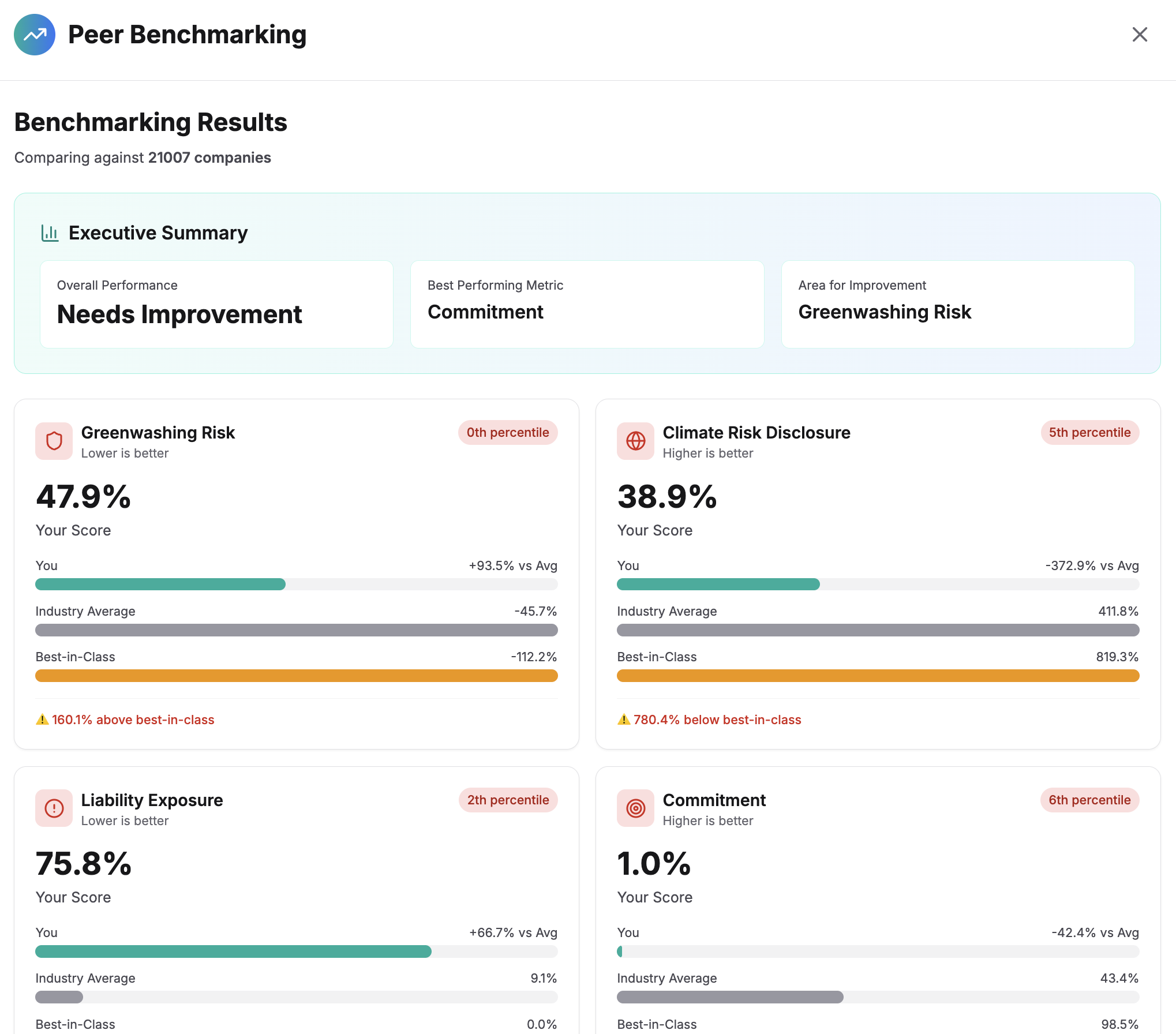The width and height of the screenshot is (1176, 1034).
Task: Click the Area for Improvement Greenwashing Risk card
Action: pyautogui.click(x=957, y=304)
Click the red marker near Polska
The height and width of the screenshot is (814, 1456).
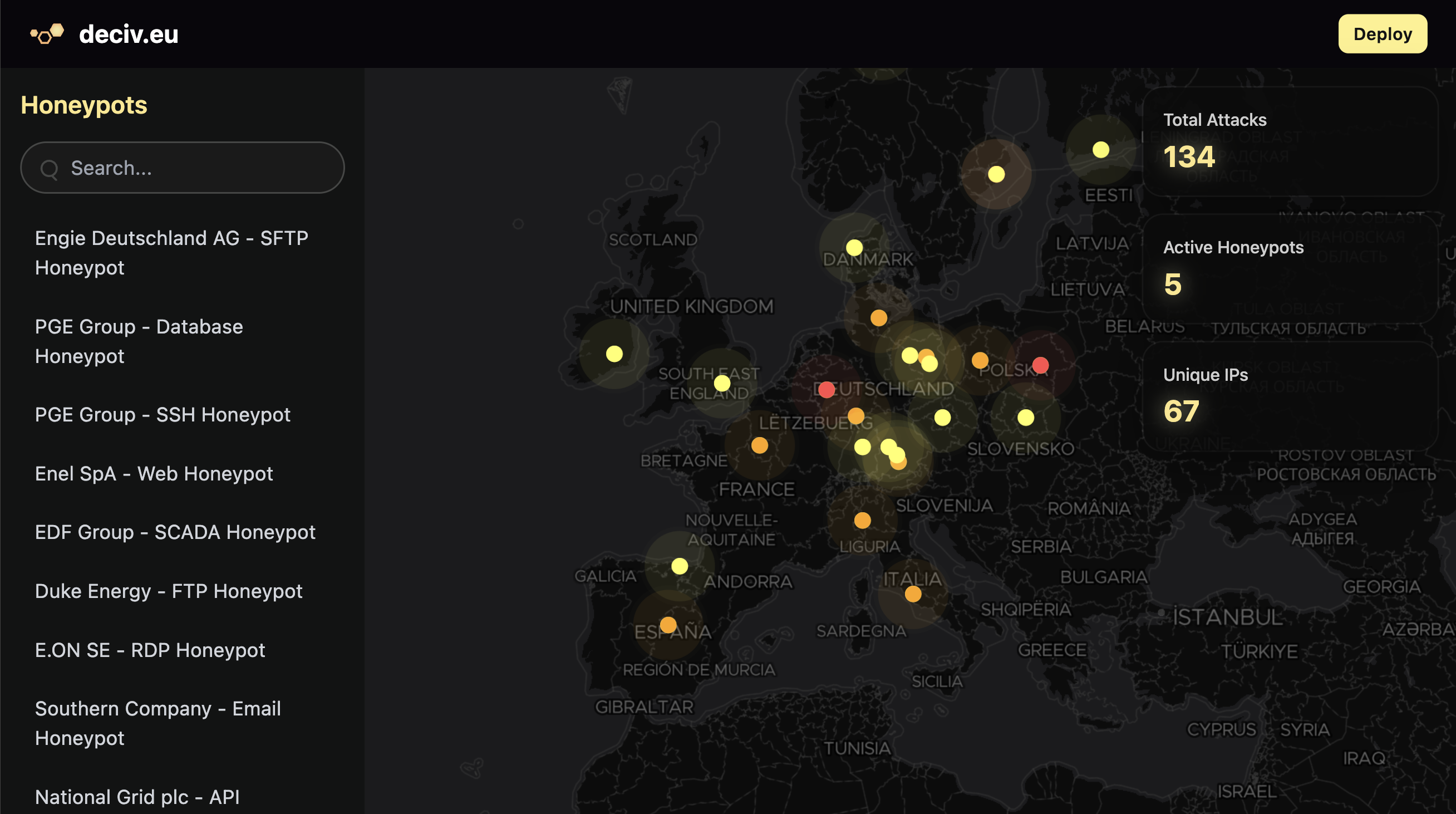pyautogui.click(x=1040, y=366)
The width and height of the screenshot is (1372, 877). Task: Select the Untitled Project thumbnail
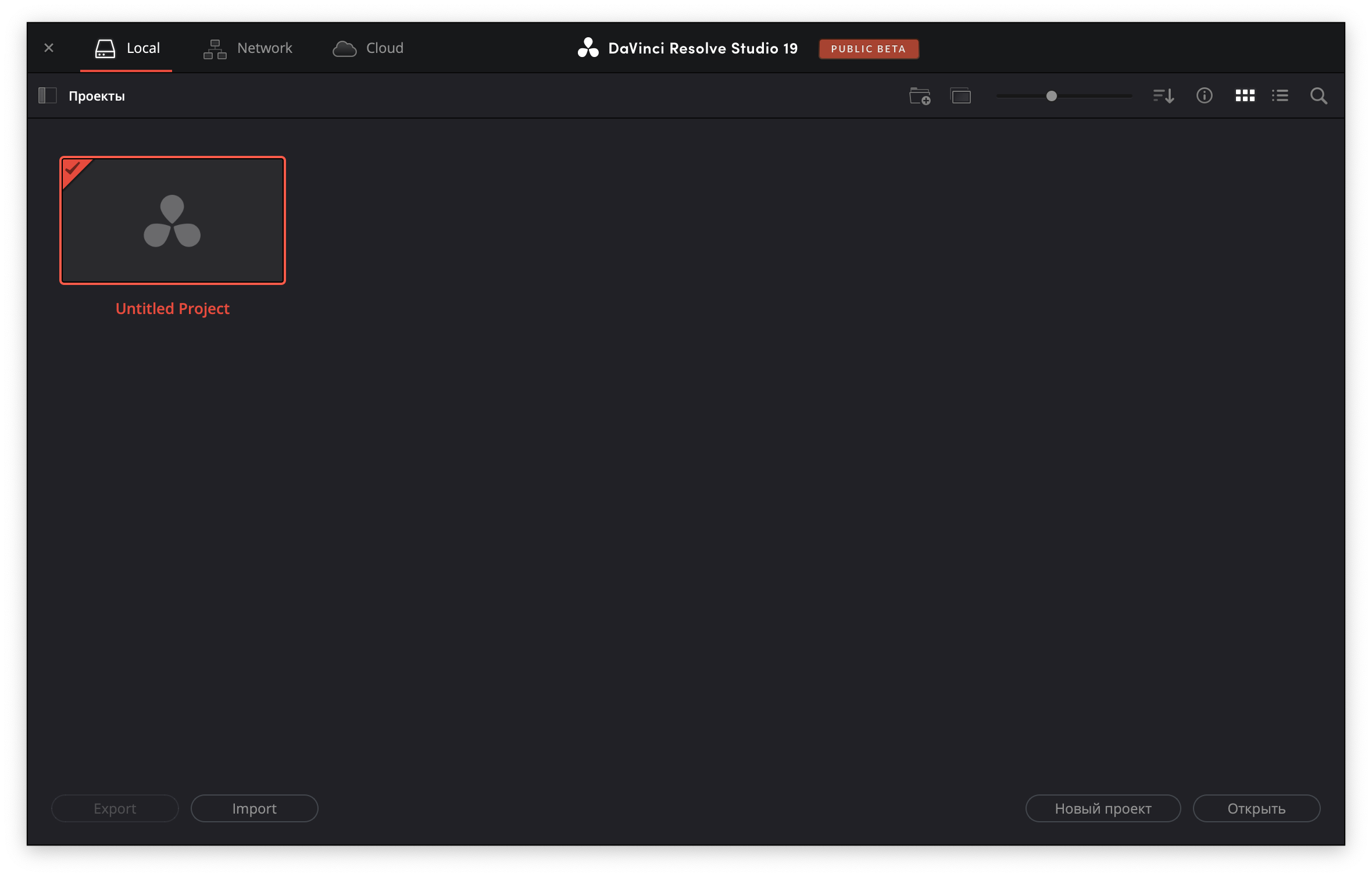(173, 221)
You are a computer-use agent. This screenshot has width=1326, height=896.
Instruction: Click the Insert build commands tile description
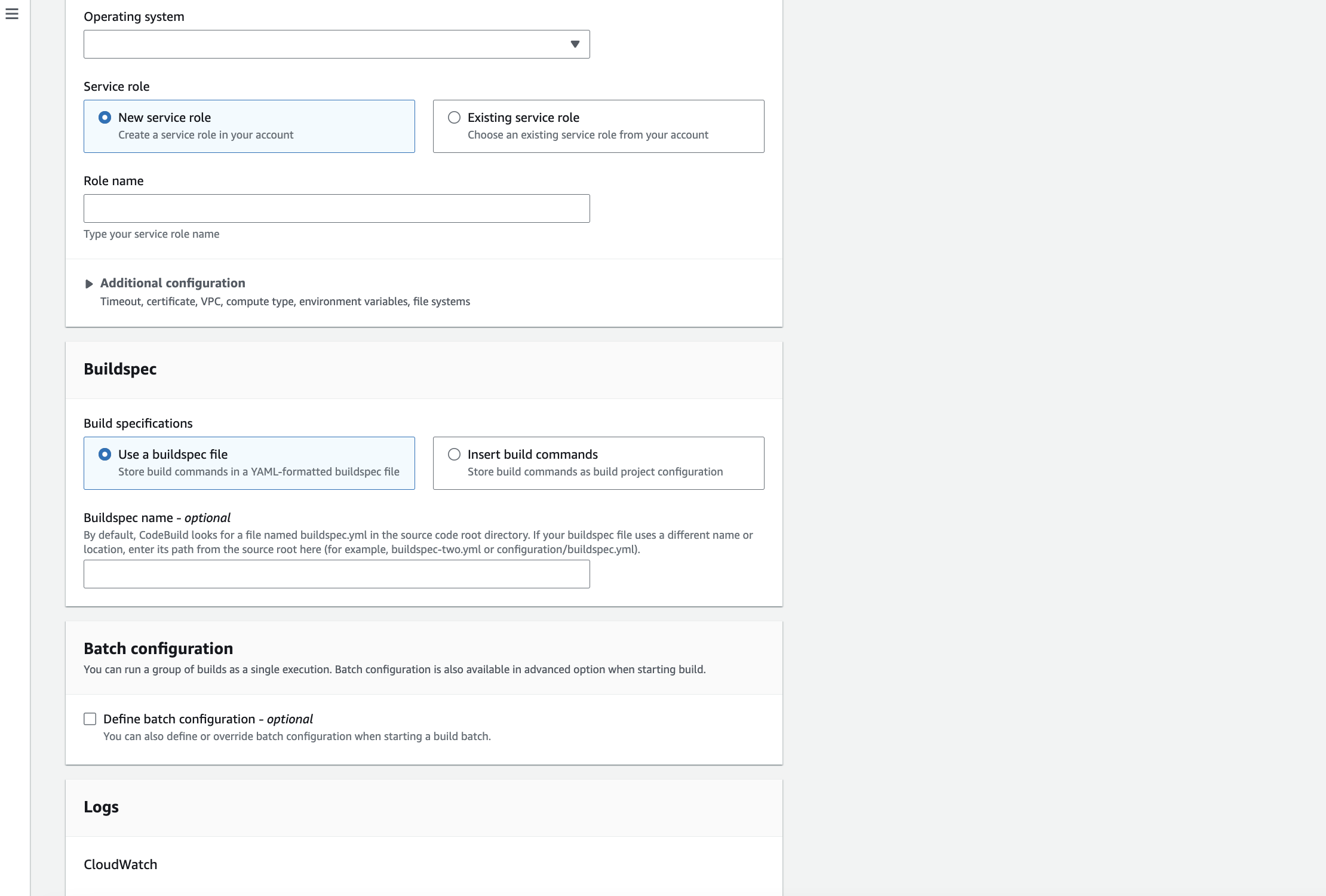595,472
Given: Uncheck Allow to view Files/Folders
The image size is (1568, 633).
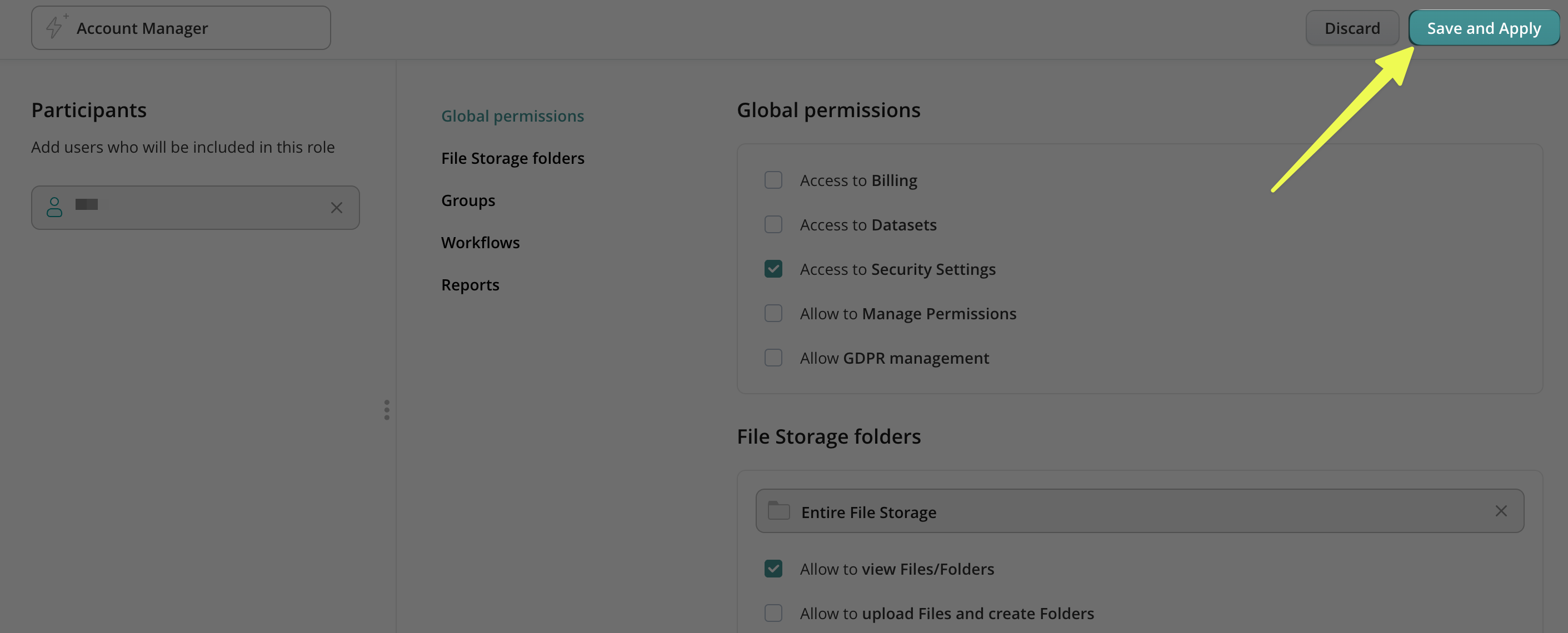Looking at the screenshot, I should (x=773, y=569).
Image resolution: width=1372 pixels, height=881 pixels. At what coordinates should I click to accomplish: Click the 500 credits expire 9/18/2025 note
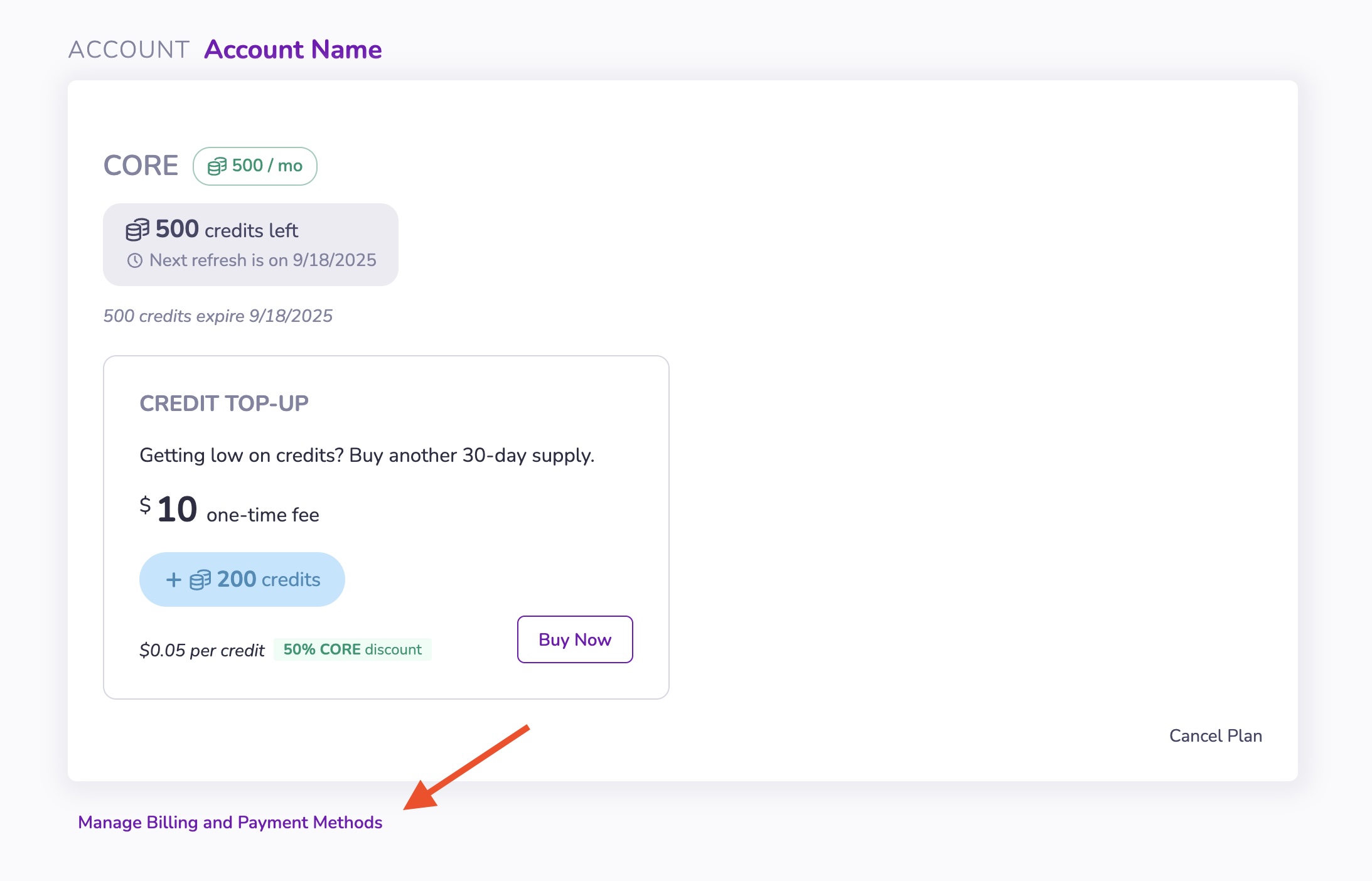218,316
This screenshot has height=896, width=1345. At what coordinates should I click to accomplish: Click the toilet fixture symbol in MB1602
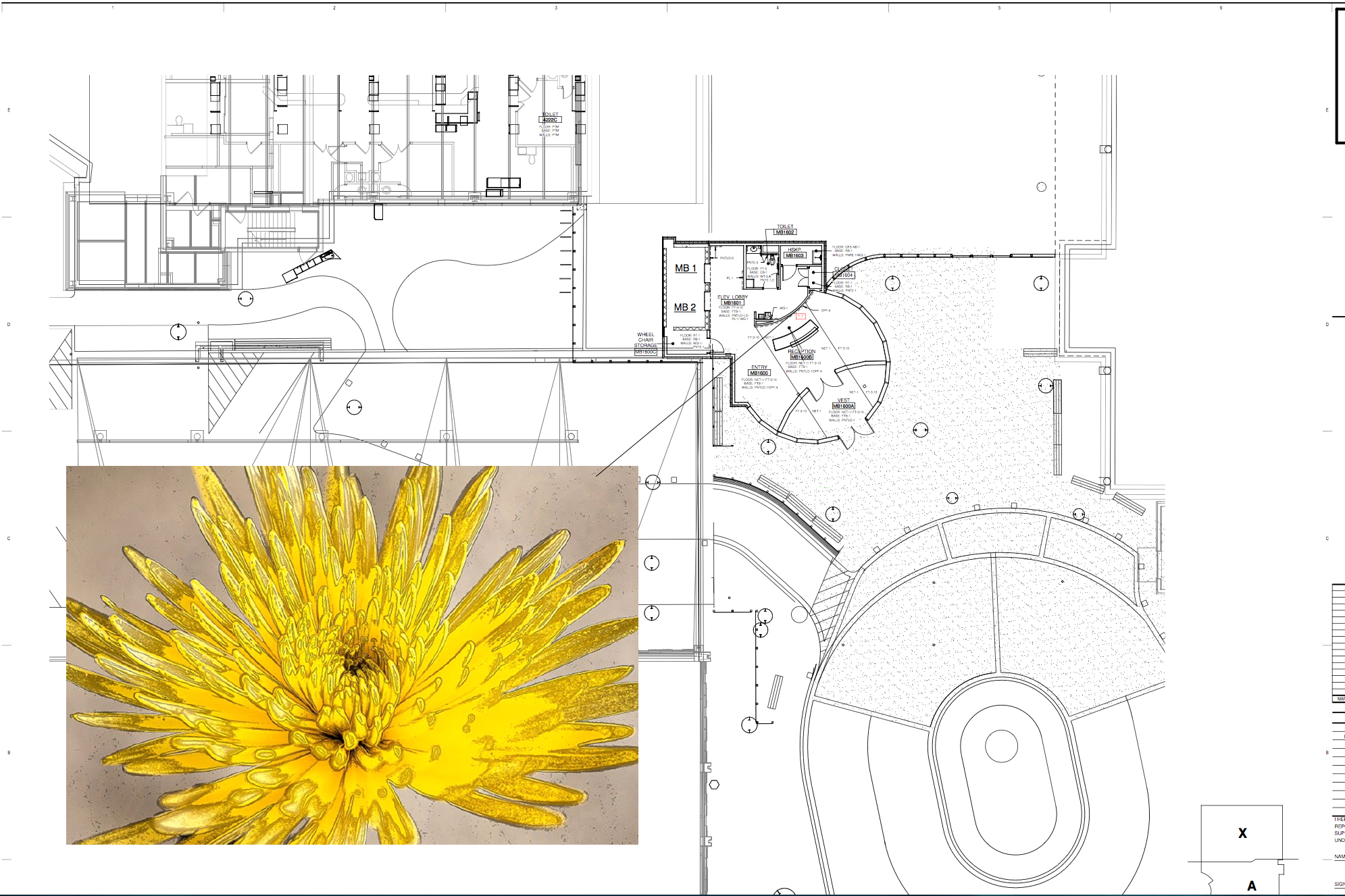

··········

WHAT YOU SHOULD DO: With every picture left out, print exactly the lines from the one containing "Click the red marker near Polska" through the final line of the material above.

RESPONSE TO THIS EXERCISE:
Click the red marker near Polska
The height and width of the screenshot is (814, 1456).
pyautogui.click(x=1040, y=366)
The width and height of the screenshot is (1372, 877). Task: Select the Untitled Project thumbnail
(173, 221)
You are a computer-use agent. This screenshot has width=1326, height=896.
Instruction: Click the Insert build commands tile description
595,472
Given: Uncheck Allow to view Files/Folders
The image size is (1568, 633).
Looking at the screenshot, I should (x=773, y=569).
Image resolution: width=1372 pixels, height=881 pixels. At what coordinates should I click to accomplish: Click the 500 credits expire 9/18/2025 note
218,316
This screenshot has height=896, width=1345. At what coordinates should I click to accomplish: Click the toilet fixture symbol in MB1602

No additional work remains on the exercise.